In the case of the QCIBM and QCMRF models, the number of parameters depends mostly on the number of terms in Hamiltonian that generates the time evolution. However, these models cannot be compared directly, since in QCIBMs this number only depends on the number of qubits $n$ and in QCMRF circuits there is an explicit dependence on the graph topology and the clique factorization, but also the overlap of the cliques.

To represent a classical MN as complete factor-tables, one needs $\sum_{C\in\mathcal{C}}2^{|C|}$ parameters, $|C|$ referring to the size of clique $C$ . Consequently, our Hamiltonian before reparametrization has exactly these many parameters. This means, that the parameter count in a QCMRF Ansatz is

k_{QCMRF}\leq\sum\limits_{C\in\mathcal{C}}\sum\limits_{k=1}^{|C|}\binom{|C|}{k}+3n=\sum\limits_{C\in\mathcal{C}}(2^{|C|}-1)+3n.

(11)

We can see, that this number does not depend on the problem size, i.e. the number of binary random variables $n$ directly, only on the sizes of the cliques $l_{C}$ . This means, that assuming the clique sizes of a given graph topology is constant, without explicit dependence on the number of nodes, the parameter count is $\mathcal{O}(n)$ .

In the case of the problem-agnostic $2$ -local QCIBM Ansatz, this number is $k_{QCIBM}=n(n-1)/2+4n$ , which is $\mathcal{O}(n^{2})$ .

It is worth mentioning, that for pairwise MNs, meaning those defined by only pairwise interactions lead to two-body terms between the qubits representing connected nodes and one-body Pauli-Z terms on all qubits. These give rise to QCMRF circuits with less or equal number of parameters than the corresponding QCIBM Ansatz, where we have equality only for complete graphs.
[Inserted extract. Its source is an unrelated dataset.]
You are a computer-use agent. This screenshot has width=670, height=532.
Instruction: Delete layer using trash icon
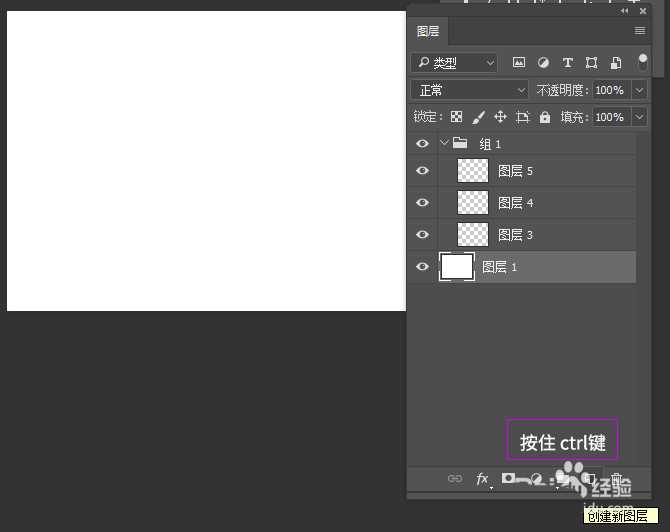pyautogui.click(x=617, y=479)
A similar analysis can be performed for BBQC circuits as well. Here the number of parameters is exactly

k_{BBQC}=\sum\limits_{i=1}^{n}2^{|Pa^{\mathcal{G}}_{X_{i}}|}+3n,

(12)

where $|Pa^{\mathcal{G}}_{X_{i}}|$ refers to the number of parents of the $i$ -th node.

Since the conversion between BNs and MNs can introduce additional edges, this conversion can also introduce additional parameters. This means, that usually, the number of parameters in BBQCs is larger than in QCMRFs, when the underlying problem is defined by a MN. However, for chordal MNs, having maximal clique factorization, the number of parameters in the two model classes is equal.

B.2 Number of qubits

Since in all the models we consider, we map $n$ binary random variables to $n$ qubits. This means, that the number of qubits in all these cases is $n$ , but certain gate decompositions require ancillary qubits, increasing this number.

For the QCIBM models, since they only contain one- and two-qubit gates, we need no additional ancillas and the final number of qubits is $n$ . In the case of QCMRF circuits we have at least two options, we can use no ancillas leading to the same number, or we can use $n_{C}$ ancillas, where $n_{C}$ refers to the number of cliques, that are larger than $2$ . In this latter case, we end up with $n+n_{C}$ qubits. We have even more freedom for BBQC models. We can use the ancilla-free implementation of multi-controlled gates from [59], or we can use $l-1$ ancillary qubits to implement each multi-qubit gate with $l$ controls, where the ancillas can also be reused. It is also possible to interpolate between the two approaches, $n$ and $n+\sum_{i=1;|Pa^{\mathcal{G}}_{X_{i}}|\neq 0}^{n}(|Pa^{\mathcal{G}}_{X_{i}}|-1)$ . This lead to a trade-off between the number of qubits and circuit depth.

B.3 Circuit depth

Based on the implementation of multi-qubit gates, the depth of the circuit can also vary. In general, the more ancillas we use for decomposing these unitaries, the shallower the final circuit can be. For a fair comparison, here we only consider ancilla-free implementations and analyse the depth accordingly. We also assume full connectivity of qubits and parallel execution of gates that act on disjoint sets of qubits, where possible and use parametrized one-qubit $U_{f}$ and $CNOT$ gates as our basis gate set.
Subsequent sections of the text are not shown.